» **Work item A**
For each statement about the text on gene prioritization, say yes or no to whether it agrees with that text, and quote the words that decide it. (i) GEPETTO is distributed under the LGPL license. (ii) GEPETTO currently incorporates eight prioritization modules. (iii) Other open source frameworks for gene prioritization have been developed before GEPETTO.
» **Work item B**
Pick up the text on gene prioritization where it stops, and keep writing it from its last sentence on.
*** Opening of Text block ***
In the era of omics 'big data', and in particular next-generation sequencing (NGS), gene prioritization is a crucial task, involving the integration of huge amounts of heterogeneous data and the subsequent selection and analysis of genes predicted to be involved in a specific biological process, such as a pathology. Large sets of genes must be evaluated, in order to score and rank them according to their similarity to known genes and their potential viability as candidates for important applications, such as diagnostic/prognostic markers, drug targets, etc. The biomedical community urgently needs a customizable and extensible framework for gene selection that can handle large-scale biological information from public, as well as private data resources. To our knowledge, no other open source framework for gene prioritization has previously been developed.
[GEPETTO] (GEne PrioriTization ExTended TOol) is an original open-source framework, distributed under the LGPL license, for gene selection and prioritization on a desktop computer that ensures confidentiality of personal data. It takes advantage of the data integration capabilities in the SM2PH-Central knowledgebase, combined with in-house developed gene prioritization methods. It currently incorporates six prioritization modules, based on gene sequence, protein-protein interactions, gene expression, disease-causing probabilities, protein evolution and genomic context).
*** Close of Text block ***
*** Opening of Data for analysis ***
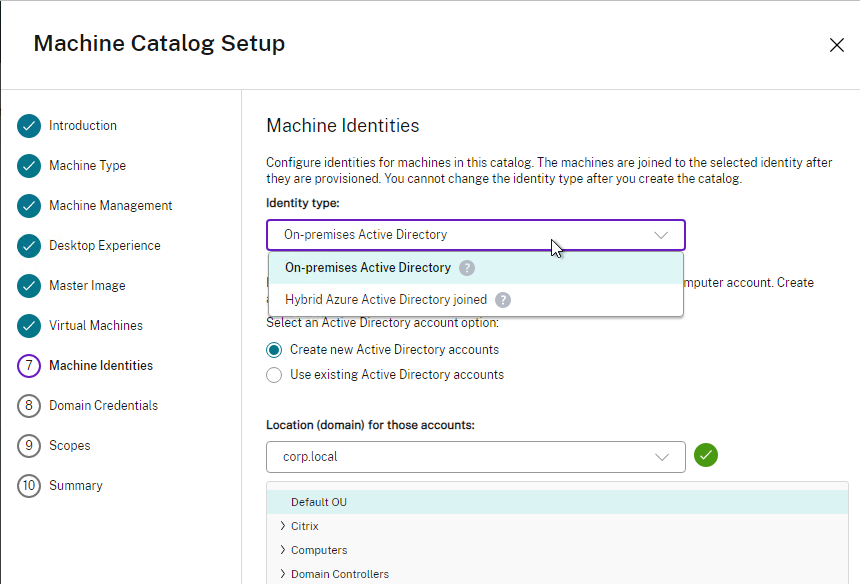Click the help icon beside On-premises Active Directory
Viewport: 860px width, 584px height.
467,268
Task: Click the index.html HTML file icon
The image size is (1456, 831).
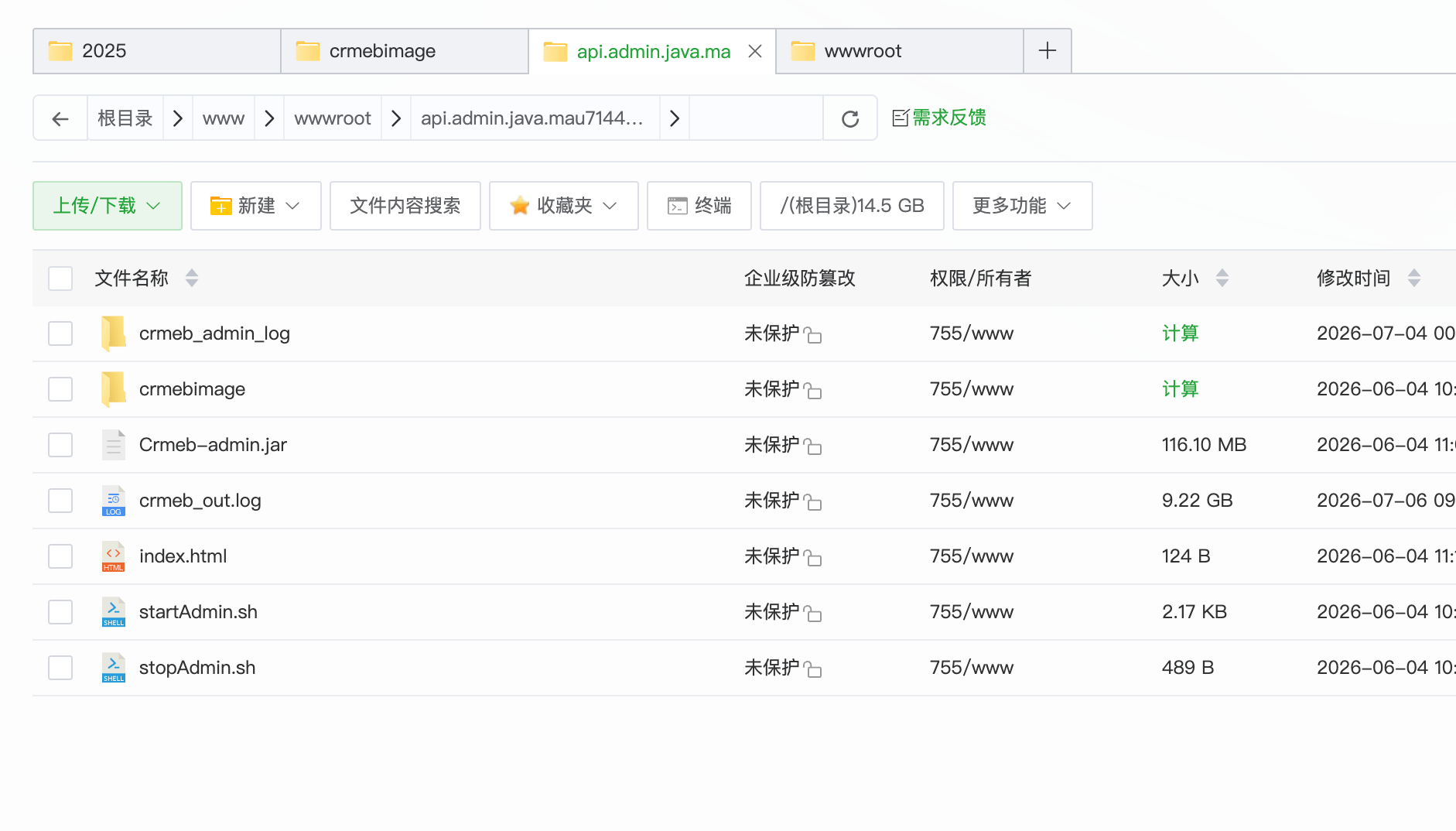Action: pyautogui.click(x=113, y=556)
*** Close of Data for analysis ***
» **Response A**
(i) Yes: "distributed under the LGPL license"
(ii) No: "It currently incorporates six prioritization modules"
(iii) No: "To our knowledge, no other open source framework for gene prioritization has previously been developed."

» **Response B**
[GEPETTO] is written in Java/Python and supported by an advanced modular architecture, which means that it can easily be modified and extended by the user, in order to include alternative scoring methods and new public/private data sources. In the future, we intend to extend the system from gene-level prioritization to variant-level prioritization, by exploiting the variant data in the MSV3D database. The [GEPETTO] software is available at download page or on SM2PH website
Local prioritization methods are both genes and proteins based, so we have extended [GEPETTO] to protein prioritization.